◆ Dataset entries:
++++++
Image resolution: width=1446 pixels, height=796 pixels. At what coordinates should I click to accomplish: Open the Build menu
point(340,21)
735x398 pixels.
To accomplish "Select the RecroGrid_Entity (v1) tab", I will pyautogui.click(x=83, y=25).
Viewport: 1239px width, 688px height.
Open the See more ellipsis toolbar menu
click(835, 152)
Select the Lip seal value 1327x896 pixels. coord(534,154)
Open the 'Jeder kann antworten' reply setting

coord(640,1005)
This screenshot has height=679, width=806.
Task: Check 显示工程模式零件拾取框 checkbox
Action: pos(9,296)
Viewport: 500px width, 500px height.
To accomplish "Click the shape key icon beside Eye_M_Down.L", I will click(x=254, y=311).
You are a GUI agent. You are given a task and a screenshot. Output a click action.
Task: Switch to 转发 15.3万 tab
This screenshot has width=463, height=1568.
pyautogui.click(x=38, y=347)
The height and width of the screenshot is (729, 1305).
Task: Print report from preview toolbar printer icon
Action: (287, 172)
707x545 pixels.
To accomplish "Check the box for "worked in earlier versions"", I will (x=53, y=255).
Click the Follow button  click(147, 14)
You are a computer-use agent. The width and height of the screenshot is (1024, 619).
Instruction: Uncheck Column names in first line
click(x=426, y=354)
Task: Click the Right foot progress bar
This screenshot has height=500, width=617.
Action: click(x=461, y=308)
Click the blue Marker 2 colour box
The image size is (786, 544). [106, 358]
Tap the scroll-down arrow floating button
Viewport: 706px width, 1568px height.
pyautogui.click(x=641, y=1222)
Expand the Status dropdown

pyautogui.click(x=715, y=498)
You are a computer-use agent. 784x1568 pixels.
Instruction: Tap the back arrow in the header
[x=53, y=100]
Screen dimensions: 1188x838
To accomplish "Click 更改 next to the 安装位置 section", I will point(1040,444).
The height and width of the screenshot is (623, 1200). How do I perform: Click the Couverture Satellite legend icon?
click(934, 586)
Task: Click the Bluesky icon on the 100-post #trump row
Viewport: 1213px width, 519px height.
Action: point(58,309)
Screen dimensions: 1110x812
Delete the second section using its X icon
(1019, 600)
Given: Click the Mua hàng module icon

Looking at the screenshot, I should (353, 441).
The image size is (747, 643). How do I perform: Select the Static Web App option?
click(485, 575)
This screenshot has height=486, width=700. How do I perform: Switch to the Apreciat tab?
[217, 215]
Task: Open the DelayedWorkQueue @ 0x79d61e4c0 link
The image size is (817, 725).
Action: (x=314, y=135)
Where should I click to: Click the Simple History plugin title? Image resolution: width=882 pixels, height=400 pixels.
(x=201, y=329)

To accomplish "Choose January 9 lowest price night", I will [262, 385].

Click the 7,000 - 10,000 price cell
++++++
◆ Work instructions:
When the line with "Viewport: 500px width, 500px height." is reached in the data above, begin copying, and stop after the line with "Task: Switch to 转发 15.3万 tab"; copy each line exactly, both ends included.

◆ Solution for this exercise:
Viewport: 500px width, 500px height.
To accomplish "Click the shape key icon beside Eye_M_Down.L", I will click(x=254, y=311).
You are a GUI agent. You are given a task and a screenshot. Output a click action.
Task: Switch to 转发 15.3万 tab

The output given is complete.